Once such is the Playful Pelican, a piece of pert kitsch from the busy pen of Peter Yorke, though following it with the cosmopolitan Buddha’s Festival of Love makes for an entertaining contrast – plenty of Festival, very little Buddha. Louis Voss’ was an enterprising band but he can’t match the composer’s own various recordings of Wedgewood Blue – Ketèlbey’s own discs always had a certain frisson. Busy Business by Frederick Charrosin, one of the composers not labouring under an alias here ("Claud Vane" and "Kenneth Essex", decent sounding chaps, were actually Rufus Isaacs) is a wittily orchestrated affair – piano, pizzicati, and strong brass. And in one of those trademark Guild mood switchers The Ballet Dancer is all aerial grace and agility.

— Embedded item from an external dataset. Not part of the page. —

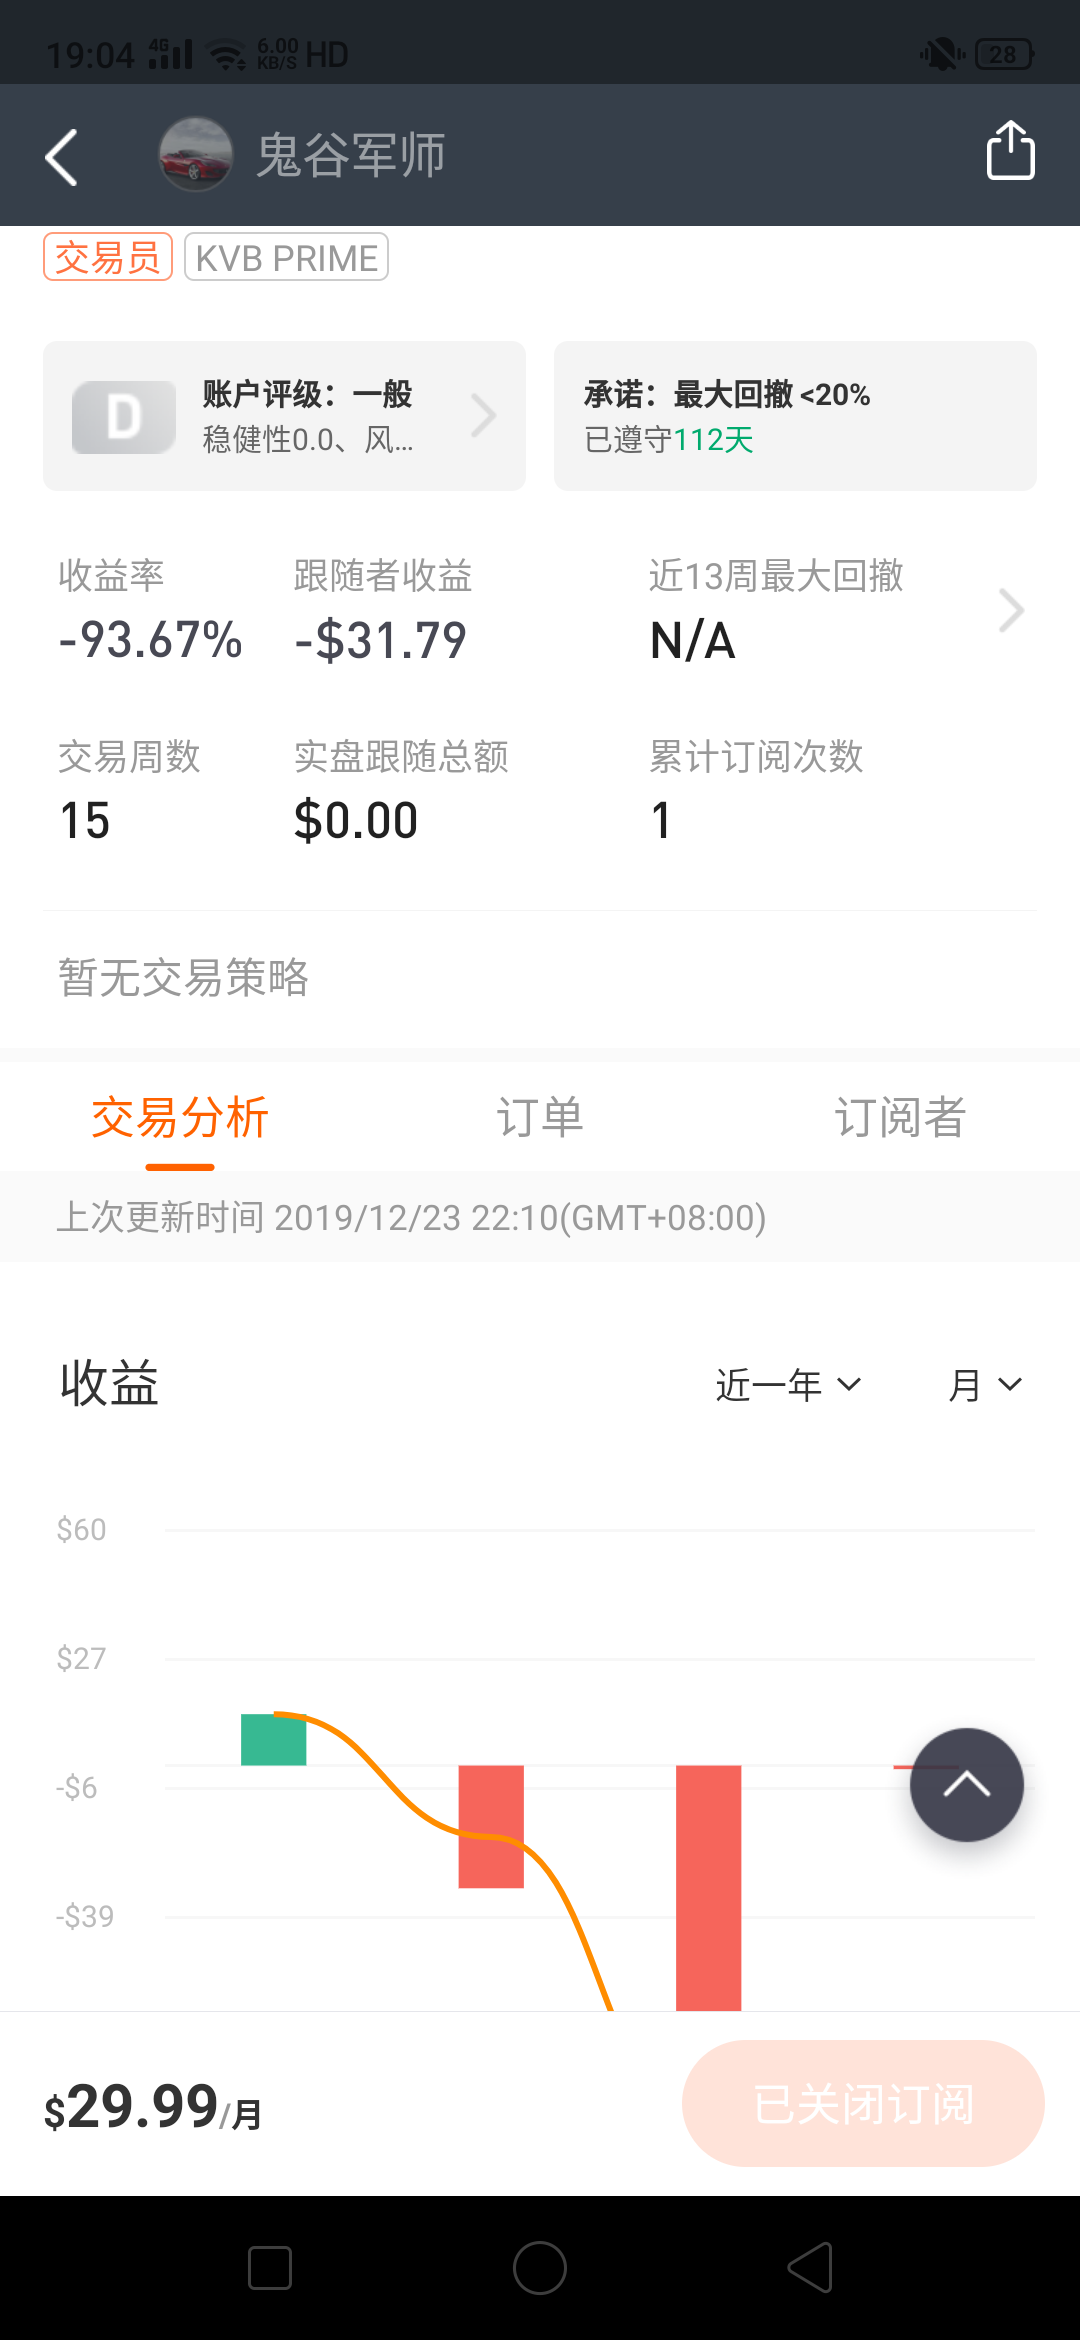Open the max drawdown commitment card

[795, 416]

Charles Williams was one of the most accomplished of all these composers contributing a spruce piece of Elgarian Nauticalia in Cutty Sark and great sensitivity in Serenade to a Mannequin – it’s much better than its title. The title track goes to Peter Yorke and it’s positively luscious in its out-of-doorsness; all charabanc trips to the country, and romantic vistas. Not sure about the sound though – it sounds somewhat desiccated and as if rather too much noise reduction has been employed. Period concerns are represented – Speedway for example and the Sabre Jet. There are plenty of passing pleasures – the gorgeous tune in Henry Croudson’s Jack and Jill. Then there’s Travel Centre, a sign of the times when the age of the Holiday Abroad was fast approaching and a fine selection generally.

I needn’t mention the notes, which are characteristically wide ranging, though a number of the composers’ biographies have been covered before. I’m still of the opinion that too much top has been taken off but the sound is certainly not displeasing.